I was seven. First thing I did was tell my dad it was obvious his partner didn’t like me. Nothing changed. Cried to my mum a lot about it so my mum went to her solicitor, who went to court.
Court got a social worker to observe access visits. Social worker said I was clearly being treated differently/less favourably by father and his partner (compared to her children of similar age). It ranged from things like not being given treats/food at the same time, to being told to be quiet or that I was wrong about something or lying when I wasn’t.
She noted that it was very likely to be more pronounced with no observer present so recommended that my wishes be respected.
I had to go to court to be asked what my wishes were in person. I said I didn’t like seeing my dad any more because it was obvious his partner didn’t like me.
The court said that access visits had to continue but only with my dad, I didn’t have to see his partner or go to her home.
My dad didn’t abide by that and took me to her home.
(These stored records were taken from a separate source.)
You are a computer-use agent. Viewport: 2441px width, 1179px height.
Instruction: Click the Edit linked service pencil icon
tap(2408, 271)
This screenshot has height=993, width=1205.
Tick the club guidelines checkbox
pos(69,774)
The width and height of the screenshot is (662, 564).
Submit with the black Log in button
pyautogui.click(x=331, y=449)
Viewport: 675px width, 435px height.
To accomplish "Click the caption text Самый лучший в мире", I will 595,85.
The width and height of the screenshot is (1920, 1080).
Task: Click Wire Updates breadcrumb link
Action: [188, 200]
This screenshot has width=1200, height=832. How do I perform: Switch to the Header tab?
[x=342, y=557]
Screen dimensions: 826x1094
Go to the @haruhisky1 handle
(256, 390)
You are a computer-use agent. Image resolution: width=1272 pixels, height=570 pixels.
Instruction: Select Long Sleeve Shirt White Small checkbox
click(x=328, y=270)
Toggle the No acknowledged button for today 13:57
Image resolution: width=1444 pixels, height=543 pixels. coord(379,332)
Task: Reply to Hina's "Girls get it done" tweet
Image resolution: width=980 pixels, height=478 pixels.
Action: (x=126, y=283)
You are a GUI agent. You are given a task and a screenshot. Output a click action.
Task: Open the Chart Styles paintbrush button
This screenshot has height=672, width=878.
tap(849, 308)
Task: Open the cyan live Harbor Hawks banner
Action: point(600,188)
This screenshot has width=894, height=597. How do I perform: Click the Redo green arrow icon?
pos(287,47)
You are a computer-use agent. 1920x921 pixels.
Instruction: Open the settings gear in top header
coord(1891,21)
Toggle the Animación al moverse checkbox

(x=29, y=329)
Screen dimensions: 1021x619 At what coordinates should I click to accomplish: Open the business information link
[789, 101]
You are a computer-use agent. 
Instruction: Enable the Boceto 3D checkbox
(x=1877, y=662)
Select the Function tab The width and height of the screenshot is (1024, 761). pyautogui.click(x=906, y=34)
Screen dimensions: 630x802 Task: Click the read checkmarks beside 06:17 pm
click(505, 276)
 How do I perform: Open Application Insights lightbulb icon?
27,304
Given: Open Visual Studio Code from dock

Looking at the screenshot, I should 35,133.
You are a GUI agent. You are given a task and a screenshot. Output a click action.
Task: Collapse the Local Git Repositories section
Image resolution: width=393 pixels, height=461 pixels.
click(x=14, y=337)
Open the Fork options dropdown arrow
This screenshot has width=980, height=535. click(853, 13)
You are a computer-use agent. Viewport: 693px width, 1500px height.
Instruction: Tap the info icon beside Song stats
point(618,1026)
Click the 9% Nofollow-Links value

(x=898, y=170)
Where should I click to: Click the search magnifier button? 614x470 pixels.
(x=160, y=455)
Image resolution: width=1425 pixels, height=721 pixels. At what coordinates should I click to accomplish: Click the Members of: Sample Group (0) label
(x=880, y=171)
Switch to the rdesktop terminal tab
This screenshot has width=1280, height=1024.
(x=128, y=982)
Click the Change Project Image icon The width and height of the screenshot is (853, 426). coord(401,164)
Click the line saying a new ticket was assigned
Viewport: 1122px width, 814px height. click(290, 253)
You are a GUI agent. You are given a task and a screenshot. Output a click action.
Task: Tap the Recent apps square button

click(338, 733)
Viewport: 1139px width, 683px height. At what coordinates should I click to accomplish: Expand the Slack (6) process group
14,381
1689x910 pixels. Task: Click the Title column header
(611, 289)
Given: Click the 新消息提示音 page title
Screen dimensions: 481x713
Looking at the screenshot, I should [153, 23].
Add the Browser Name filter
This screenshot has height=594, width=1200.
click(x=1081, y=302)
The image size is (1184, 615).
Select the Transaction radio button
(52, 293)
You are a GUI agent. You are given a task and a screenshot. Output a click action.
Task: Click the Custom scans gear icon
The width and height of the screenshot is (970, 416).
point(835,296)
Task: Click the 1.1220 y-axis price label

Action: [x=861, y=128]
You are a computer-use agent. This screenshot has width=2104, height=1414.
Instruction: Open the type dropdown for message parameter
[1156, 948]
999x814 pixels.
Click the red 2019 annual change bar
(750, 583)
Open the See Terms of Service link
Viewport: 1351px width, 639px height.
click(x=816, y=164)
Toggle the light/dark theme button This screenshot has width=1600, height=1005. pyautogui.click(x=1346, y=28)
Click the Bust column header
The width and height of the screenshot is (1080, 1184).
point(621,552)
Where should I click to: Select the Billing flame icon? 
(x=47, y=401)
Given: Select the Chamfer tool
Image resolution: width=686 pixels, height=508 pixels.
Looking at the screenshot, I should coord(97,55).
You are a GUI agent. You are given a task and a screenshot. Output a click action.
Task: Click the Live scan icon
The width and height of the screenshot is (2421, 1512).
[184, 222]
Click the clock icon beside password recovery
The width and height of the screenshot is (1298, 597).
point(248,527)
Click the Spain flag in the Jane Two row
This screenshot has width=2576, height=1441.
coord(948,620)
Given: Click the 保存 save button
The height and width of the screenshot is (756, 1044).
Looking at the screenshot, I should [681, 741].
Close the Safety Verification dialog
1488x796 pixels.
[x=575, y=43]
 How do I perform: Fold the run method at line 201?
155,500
Including one incident when he refused to return me at the specified time, even though I was crying to go home to my mum.
My mum had to get my uncle and aunty to go with her to his partner’s house, they said they had come to collect me on behalf of my mum and if he didn’t let me go they would contact the police. My mum couldn’t go on her own as there was a history of domestic violence and she knew going by herself would be a bad idea as well as ineffective. She sat in the car whilst they were at the door.
After that, I didn’t have to see him anymore. That was heartbreaking for me and I was very sad, but I was a lot less scared than when I had to see him and his partner together.
That’s a long time ago so I would hope the process is a bit less daunting and drawn out for children now. It was pretty rough, took about six to nine months and it was very traumatising for me.